According to a 2003 assessment conducted by the National Gay and Lesbian Task Force, more than one-third of GLBT undergraduate students have experienced harassment. Fifty-one percent of GLBT respondents conceal their sexual orientation or gender identity to avoid this harassment and other forms of intimidation. More than 40% of respondents to the survey reported their campus to be homophobic. Perhaps the most frightening aspect of this survey is that the 15 colleges participating in the survey are among the very few who have GLBT student centers. What does this say about the safety and well-being of sexual minority youth in the other 5000 colleges around the country?

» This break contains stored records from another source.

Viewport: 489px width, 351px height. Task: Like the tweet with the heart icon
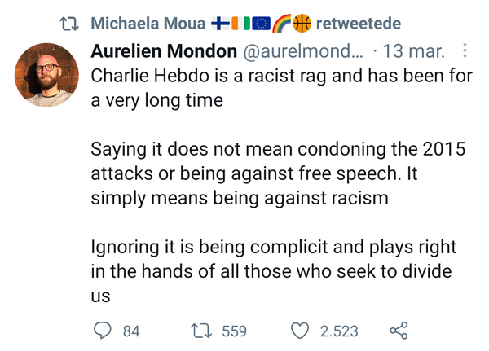click(301, 331)
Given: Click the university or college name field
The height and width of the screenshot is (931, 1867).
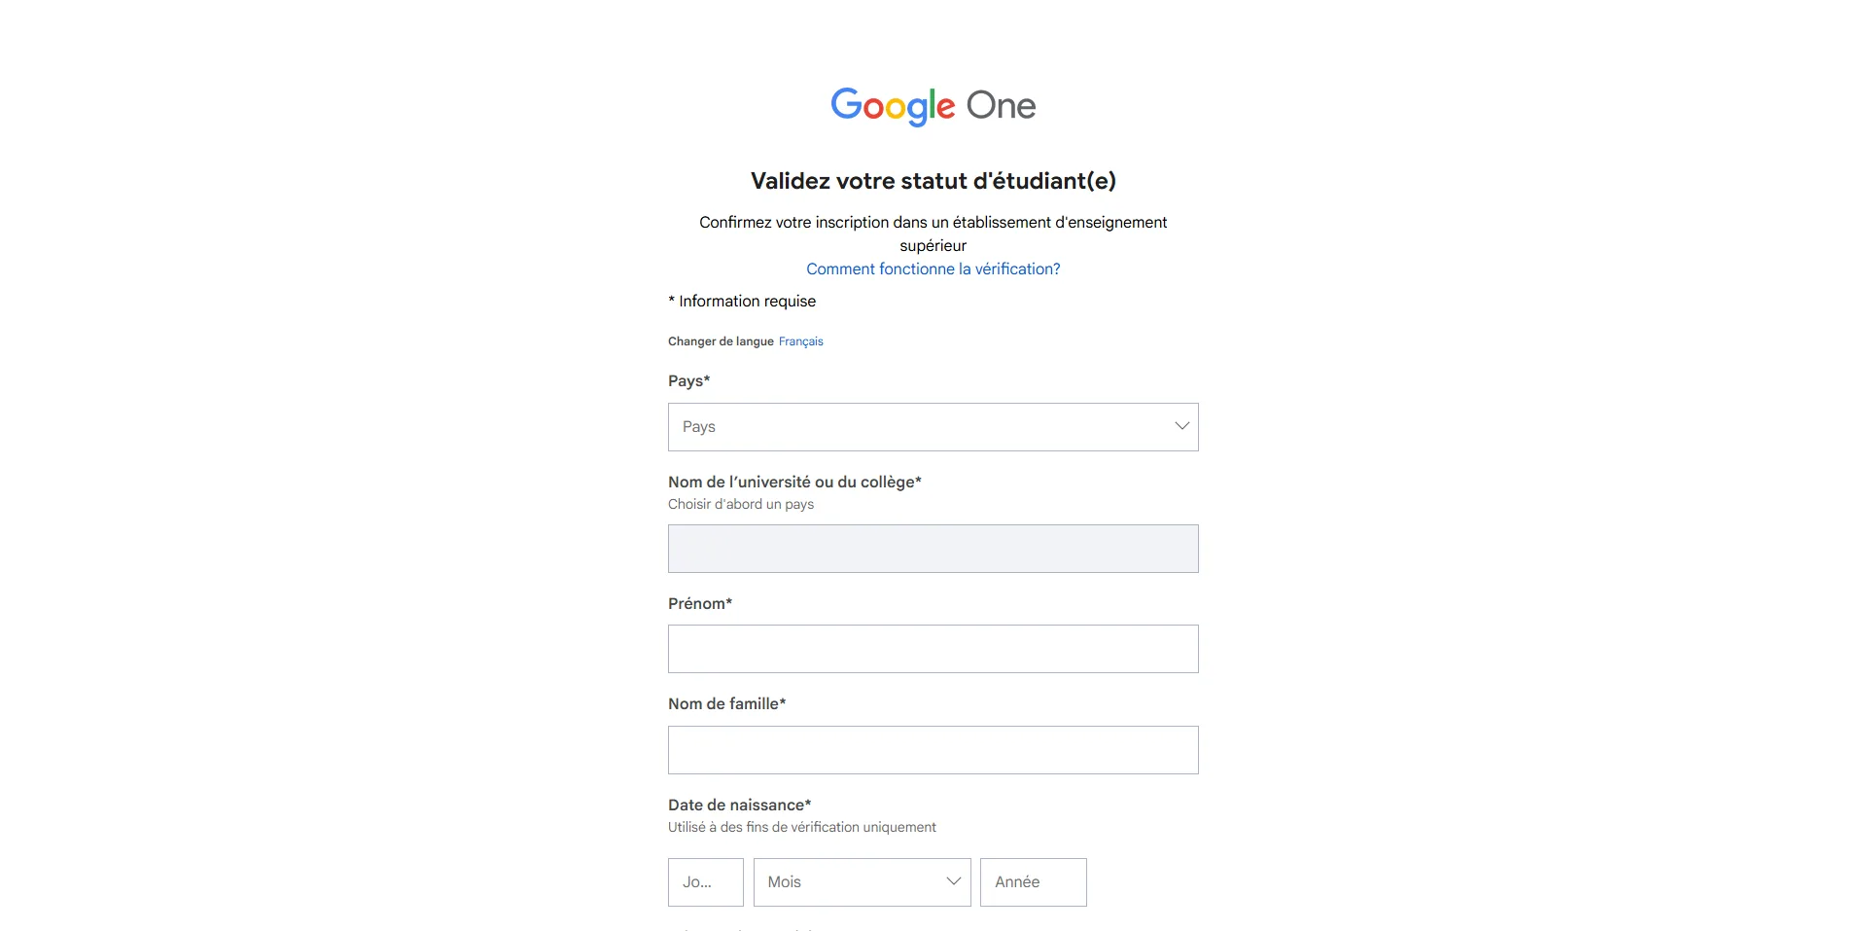Looking at the screenshot, I should click(933, 549).
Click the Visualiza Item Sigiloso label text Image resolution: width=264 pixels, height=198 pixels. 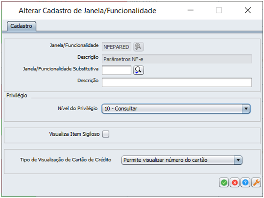pos(74,134)
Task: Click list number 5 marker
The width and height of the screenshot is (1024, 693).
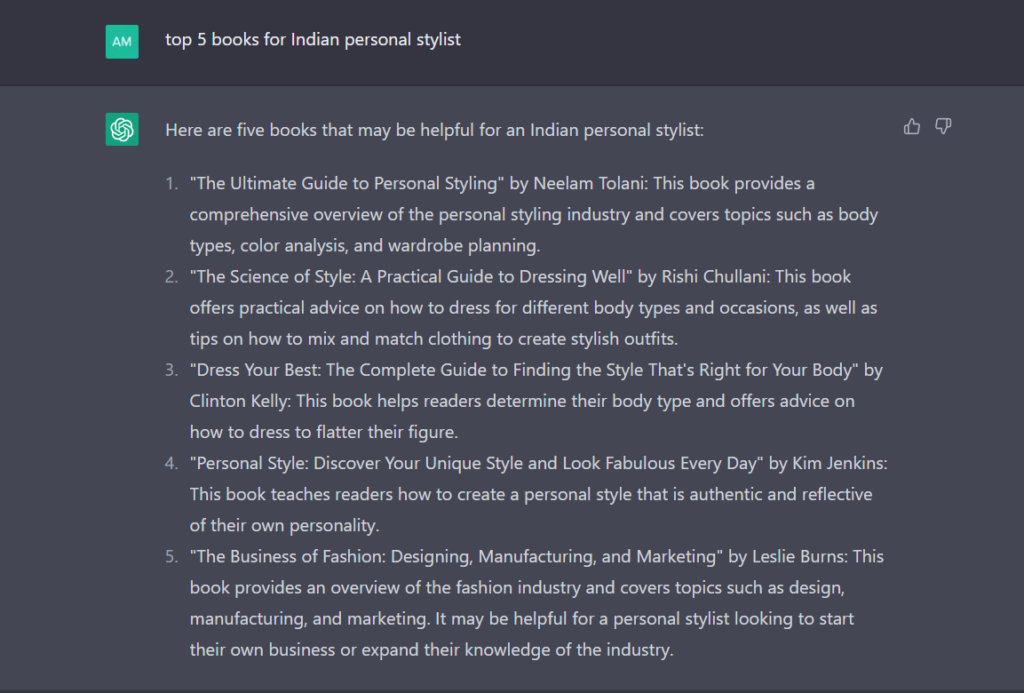Action: [171, 557]
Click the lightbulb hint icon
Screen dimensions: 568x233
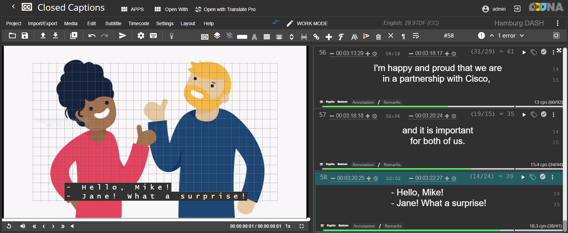click(x=172, y=36)
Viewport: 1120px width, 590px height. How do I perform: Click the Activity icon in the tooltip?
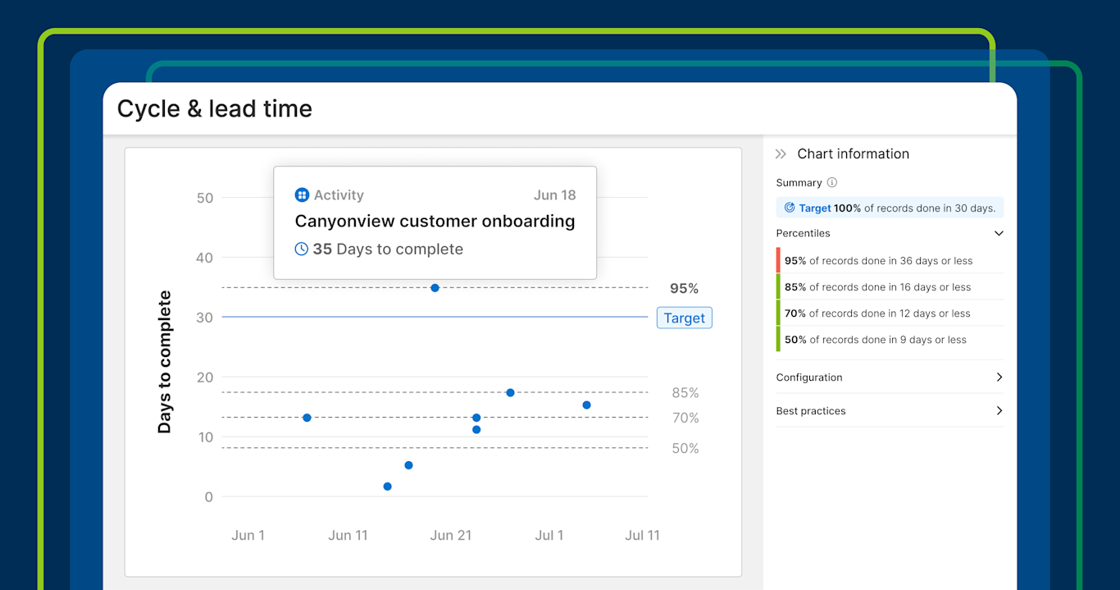[301, 194]
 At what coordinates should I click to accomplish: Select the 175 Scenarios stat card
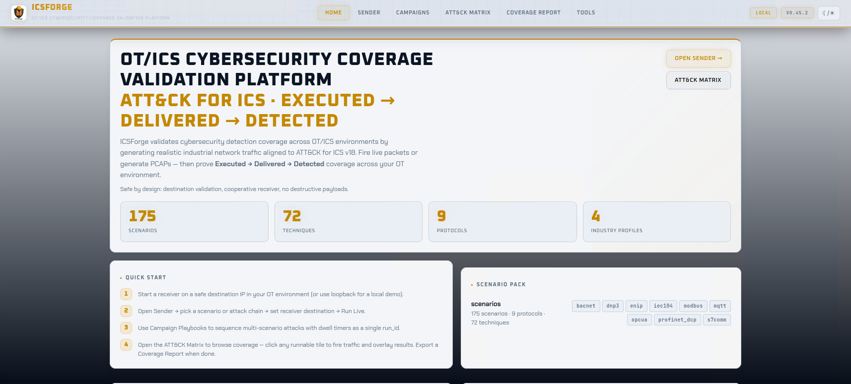tap(194, 222)
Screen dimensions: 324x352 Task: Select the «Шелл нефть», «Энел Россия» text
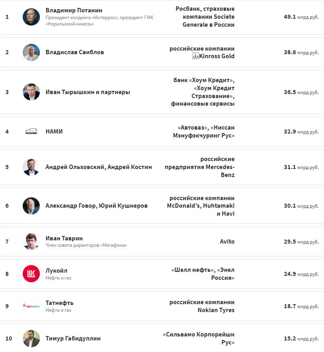203,274
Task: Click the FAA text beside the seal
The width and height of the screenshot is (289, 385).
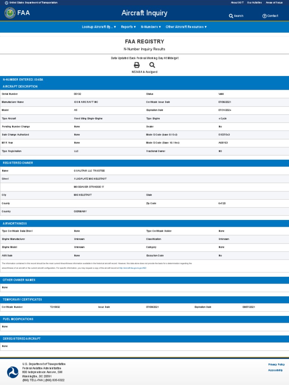Action: tap(23, 13)
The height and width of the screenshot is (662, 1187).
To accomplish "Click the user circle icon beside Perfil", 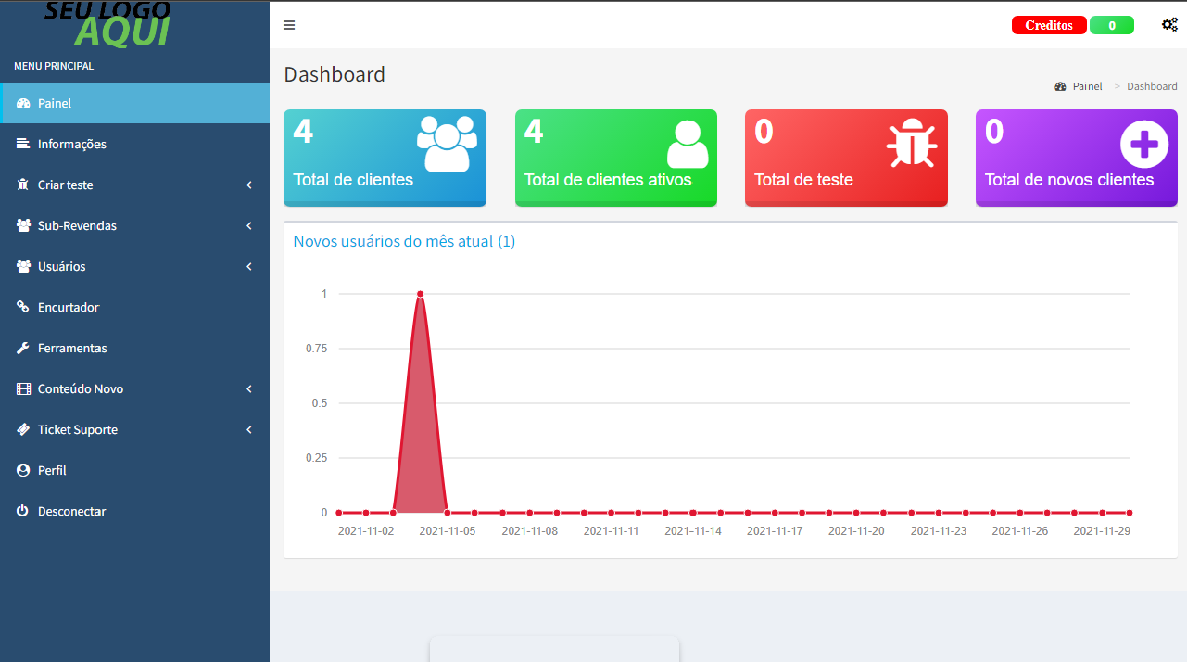I will click(x=23, y=470).
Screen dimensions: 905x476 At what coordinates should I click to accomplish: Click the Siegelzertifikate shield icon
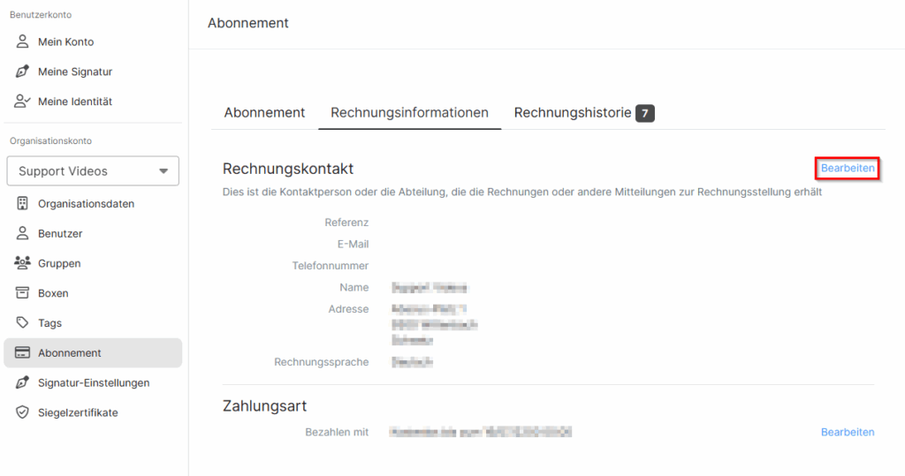22,412
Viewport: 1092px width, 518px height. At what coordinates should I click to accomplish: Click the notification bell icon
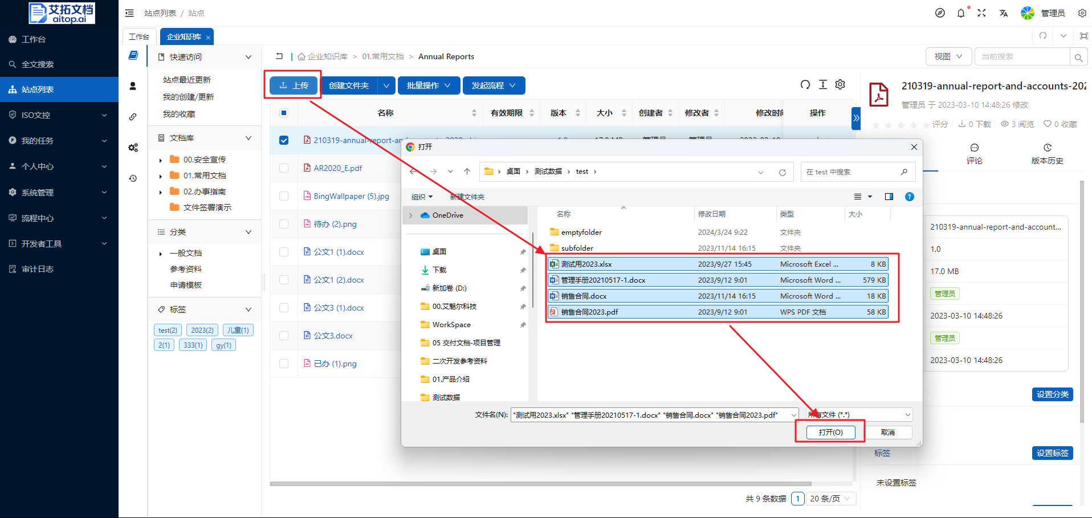tap(961, 13)
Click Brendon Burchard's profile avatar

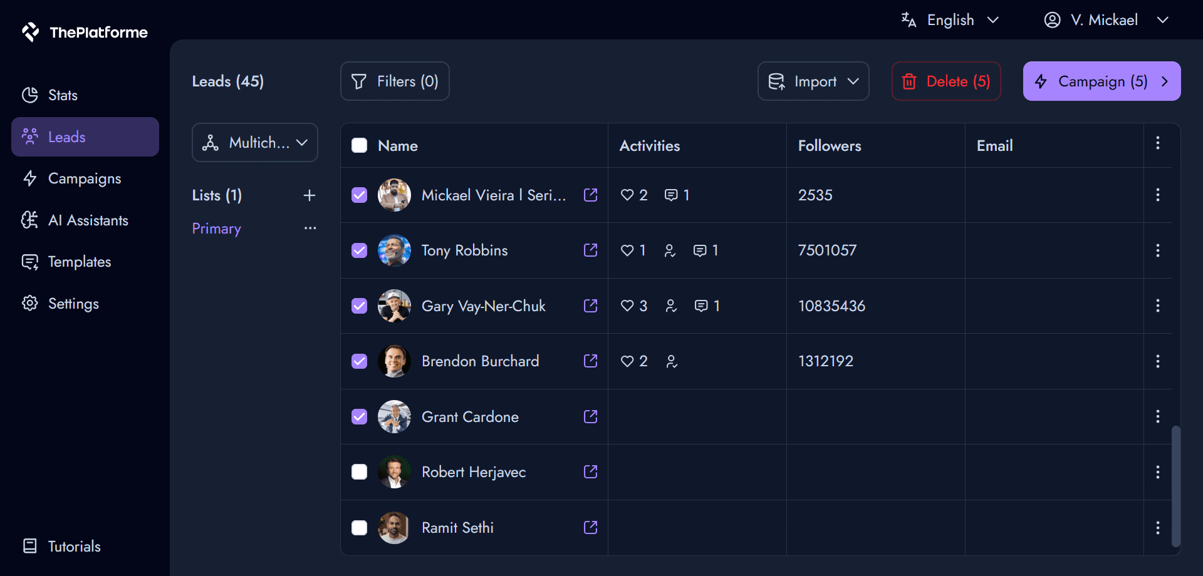pyautogui.click(x=394, y=361)
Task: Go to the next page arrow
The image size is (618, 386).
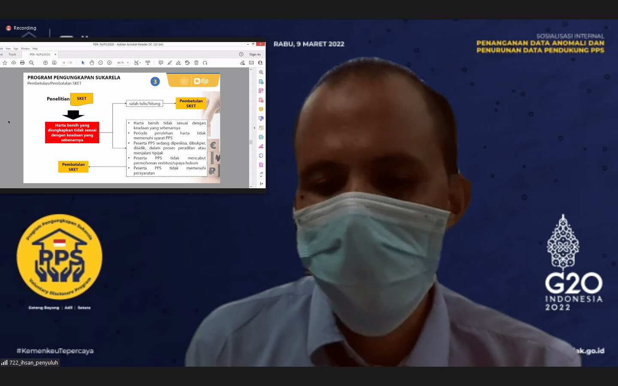Action: [54, 63]
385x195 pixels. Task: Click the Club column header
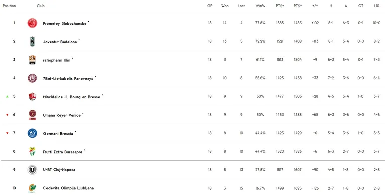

If we are true to our commitment to offer equal access to higher education, we must make our campuses safer and more accepting of our sexual minority students—gay, lesbian, bisexual, transgendered, questioning and intersexed youth and young adults. A number of resources, such as the Task Force, GLSEN (Gay and Lesbian Student Education Network), and PFLAG (Parents and Friends of Lesbian and Gays) offer suggestions if you are interested in more information. Here are a few ideas:
Our institutions can help by recruiting LGBT faculty and staff, and faculty and staff who are allies to their LGBT colleagues. They should also have documented policy against harassment and other hate crimes against sexual minority students and employees. Moreover, there should be a mechanism in place for reporting such behaviors.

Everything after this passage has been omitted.